The organization, spearheaded by partners Cindy Sproul and Marianne Puechl, will present the Gay & Lesbian Wedding Expo 12:30-3:30 p.m. Aug. 10 at the Sheraton Bucks County, 400 N. Oxford Valley Road in Langhorne.
Sproul and Puechl, who staged an expo at the location in March, decided to bring it back for a second time this year largely because of the May ruling that allowed same-sex marriage in Pennsylvania.
“The show in March was well-received with over 300-350 in attendance, so once marriage equality was passed, so many couples contacted us to see if we were coming back,” Sproul said.
Sproul said the Sheraton Bucks County was gracious and excited to host the return event.

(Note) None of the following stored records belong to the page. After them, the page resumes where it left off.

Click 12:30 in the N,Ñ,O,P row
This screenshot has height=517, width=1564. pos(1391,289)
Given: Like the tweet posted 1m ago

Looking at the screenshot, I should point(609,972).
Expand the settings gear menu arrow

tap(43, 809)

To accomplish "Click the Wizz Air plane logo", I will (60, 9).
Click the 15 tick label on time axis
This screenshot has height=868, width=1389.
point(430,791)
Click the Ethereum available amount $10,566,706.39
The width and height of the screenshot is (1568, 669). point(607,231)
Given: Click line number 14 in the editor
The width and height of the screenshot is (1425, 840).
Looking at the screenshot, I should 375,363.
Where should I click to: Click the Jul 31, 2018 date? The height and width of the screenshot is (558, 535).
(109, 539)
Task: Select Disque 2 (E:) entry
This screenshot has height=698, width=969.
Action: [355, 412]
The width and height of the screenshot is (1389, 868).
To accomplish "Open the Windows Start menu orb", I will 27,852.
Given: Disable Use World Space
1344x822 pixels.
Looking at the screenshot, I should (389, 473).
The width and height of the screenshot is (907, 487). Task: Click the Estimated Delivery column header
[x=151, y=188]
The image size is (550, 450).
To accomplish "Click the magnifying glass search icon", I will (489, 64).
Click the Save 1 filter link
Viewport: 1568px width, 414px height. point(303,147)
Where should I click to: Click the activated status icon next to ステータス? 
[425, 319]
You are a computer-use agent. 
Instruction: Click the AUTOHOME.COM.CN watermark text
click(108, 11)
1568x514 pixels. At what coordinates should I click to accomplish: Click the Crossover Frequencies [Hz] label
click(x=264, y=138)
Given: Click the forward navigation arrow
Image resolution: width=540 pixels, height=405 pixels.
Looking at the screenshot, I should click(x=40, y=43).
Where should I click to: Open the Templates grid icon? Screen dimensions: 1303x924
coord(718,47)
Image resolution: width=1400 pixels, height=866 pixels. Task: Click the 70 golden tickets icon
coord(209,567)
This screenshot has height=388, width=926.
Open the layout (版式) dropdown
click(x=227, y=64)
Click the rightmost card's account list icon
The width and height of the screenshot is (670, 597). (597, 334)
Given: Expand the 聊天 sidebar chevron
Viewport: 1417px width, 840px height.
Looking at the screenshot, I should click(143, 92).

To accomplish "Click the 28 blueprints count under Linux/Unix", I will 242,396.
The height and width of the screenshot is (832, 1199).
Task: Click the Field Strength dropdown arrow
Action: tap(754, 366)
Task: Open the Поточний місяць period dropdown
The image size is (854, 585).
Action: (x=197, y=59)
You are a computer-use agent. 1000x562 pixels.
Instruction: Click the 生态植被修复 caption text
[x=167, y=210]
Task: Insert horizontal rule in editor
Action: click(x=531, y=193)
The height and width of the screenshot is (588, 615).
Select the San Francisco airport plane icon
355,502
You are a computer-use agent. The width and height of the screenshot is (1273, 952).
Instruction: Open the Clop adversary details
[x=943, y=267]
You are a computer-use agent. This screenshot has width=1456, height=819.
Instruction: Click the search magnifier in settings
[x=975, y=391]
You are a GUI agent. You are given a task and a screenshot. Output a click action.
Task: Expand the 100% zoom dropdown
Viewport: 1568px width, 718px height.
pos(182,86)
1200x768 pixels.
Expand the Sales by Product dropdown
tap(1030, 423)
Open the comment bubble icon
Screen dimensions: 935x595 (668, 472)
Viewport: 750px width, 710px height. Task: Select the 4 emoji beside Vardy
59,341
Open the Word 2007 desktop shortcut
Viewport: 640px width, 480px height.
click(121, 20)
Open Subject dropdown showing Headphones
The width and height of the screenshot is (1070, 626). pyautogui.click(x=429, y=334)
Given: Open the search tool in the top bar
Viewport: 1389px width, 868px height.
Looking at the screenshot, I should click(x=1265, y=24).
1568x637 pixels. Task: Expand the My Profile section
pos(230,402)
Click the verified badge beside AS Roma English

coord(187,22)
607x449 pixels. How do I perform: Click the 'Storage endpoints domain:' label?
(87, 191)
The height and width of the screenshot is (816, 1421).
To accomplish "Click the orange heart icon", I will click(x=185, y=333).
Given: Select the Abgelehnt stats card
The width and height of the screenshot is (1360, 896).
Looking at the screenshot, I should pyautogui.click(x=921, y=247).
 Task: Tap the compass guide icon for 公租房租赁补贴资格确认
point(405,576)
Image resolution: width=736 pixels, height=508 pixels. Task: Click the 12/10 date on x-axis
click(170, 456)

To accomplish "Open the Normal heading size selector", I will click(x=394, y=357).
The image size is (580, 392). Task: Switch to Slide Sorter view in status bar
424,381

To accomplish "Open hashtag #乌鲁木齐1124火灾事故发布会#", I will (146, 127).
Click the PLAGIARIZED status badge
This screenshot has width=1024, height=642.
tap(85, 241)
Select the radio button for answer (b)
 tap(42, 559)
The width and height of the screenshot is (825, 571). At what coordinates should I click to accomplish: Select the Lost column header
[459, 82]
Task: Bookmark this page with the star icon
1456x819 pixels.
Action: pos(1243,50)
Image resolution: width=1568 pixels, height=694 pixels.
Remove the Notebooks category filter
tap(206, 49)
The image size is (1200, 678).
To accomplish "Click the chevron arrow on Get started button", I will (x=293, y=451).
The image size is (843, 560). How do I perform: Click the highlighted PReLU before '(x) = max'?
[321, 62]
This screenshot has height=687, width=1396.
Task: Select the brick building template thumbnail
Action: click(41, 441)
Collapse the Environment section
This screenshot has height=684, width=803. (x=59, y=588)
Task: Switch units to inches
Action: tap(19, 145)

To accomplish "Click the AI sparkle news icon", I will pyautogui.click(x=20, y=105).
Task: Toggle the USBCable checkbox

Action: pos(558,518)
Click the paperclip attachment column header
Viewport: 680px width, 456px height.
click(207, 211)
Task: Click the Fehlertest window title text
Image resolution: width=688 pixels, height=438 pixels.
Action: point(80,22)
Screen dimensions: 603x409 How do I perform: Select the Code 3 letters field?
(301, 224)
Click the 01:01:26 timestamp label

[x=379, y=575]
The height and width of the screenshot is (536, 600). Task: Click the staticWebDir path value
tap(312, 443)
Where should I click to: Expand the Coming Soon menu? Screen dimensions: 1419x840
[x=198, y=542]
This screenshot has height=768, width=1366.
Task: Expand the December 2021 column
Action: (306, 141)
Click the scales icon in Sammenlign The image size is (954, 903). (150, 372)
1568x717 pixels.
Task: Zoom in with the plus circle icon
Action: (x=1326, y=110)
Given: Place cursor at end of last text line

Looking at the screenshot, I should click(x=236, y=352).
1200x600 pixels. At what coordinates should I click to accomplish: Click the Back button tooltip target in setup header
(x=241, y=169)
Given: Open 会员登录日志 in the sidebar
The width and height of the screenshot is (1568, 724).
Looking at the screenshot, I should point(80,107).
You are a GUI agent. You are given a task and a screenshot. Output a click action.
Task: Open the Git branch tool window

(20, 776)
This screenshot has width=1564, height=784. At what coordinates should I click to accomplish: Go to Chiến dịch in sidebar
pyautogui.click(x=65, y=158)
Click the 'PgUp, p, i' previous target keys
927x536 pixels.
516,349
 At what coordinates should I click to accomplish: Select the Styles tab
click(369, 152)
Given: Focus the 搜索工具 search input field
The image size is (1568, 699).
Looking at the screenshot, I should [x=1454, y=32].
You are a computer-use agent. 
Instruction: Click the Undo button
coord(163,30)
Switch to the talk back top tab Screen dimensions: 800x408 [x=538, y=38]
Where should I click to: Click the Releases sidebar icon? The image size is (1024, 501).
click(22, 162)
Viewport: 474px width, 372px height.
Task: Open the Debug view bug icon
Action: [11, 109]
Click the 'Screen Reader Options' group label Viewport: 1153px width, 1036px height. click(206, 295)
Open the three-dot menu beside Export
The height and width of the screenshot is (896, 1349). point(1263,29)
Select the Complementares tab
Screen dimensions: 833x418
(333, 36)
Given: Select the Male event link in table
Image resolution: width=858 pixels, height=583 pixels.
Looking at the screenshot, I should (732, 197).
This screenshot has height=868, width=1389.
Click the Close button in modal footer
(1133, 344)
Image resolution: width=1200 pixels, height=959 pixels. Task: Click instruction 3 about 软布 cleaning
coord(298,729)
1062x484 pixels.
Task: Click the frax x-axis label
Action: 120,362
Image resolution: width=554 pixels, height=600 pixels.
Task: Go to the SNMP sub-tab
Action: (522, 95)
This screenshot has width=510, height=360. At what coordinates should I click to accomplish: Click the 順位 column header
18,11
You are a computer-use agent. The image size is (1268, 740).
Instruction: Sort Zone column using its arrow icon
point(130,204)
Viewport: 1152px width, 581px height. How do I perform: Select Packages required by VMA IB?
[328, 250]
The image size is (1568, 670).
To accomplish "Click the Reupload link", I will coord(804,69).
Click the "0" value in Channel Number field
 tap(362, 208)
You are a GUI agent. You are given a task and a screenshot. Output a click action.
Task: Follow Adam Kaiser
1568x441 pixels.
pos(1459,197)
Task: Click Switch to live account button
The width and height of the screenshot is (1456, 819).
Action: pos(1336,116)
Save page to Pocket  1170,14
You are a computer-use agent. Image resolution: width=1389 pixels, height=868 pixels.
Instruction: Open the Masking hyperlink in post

So far, 25 vendors have signed up, and the pair is expecting about 35; exhibitor space is still available for interested vendors. Out attorney Angela Giampolo will present at the exhibition and Sproul said she is also looking to get Equality Pennsylvania and William Way LGBT Community Center on board for presentations.
“We are expecting a really nice crowd and a lot of couples are really excited that they can now seriously plan to get married in Pennsylvania,” Sproul said. “And some already have their dates set so it is the perfect opportunity for businesses to reach out.”
Sproul said Rainbow Wedding Network is also planning a second expo in Oregon, which legalized marriage equality the day before Pennsylvania and right after the pair hosted an exhibit there.
While Sproul noted all of their events are high-energy, regardless of the laws of the respective states, this expo will be especially celebratory.
“Marriage equality is now a reality for LGBT couples in Pennsylvania. It is really important if couples are planning a wedding [to attend] because we won’t be back in the state for a while and we will have all these wonderful LGBT-friendly wedding and travel professionals that can assist them in planning their special day.”
Despite the marriage-equality win, not all vendors, or other wedding expos, are LGBT-friendly, Sproul said.
“The thing we do so well is that couples even in wonderful areas like Philadelphia are still nervous going to straight bridal fairs,” she said. “They walk in and if it is two women, sometimes vendors assume or ask which one is the bride,” she said. “Ten years from now we will still be a necessity, even in progressive areas. We want to give that sense of walking into a room filled with businesses that are excited for them.”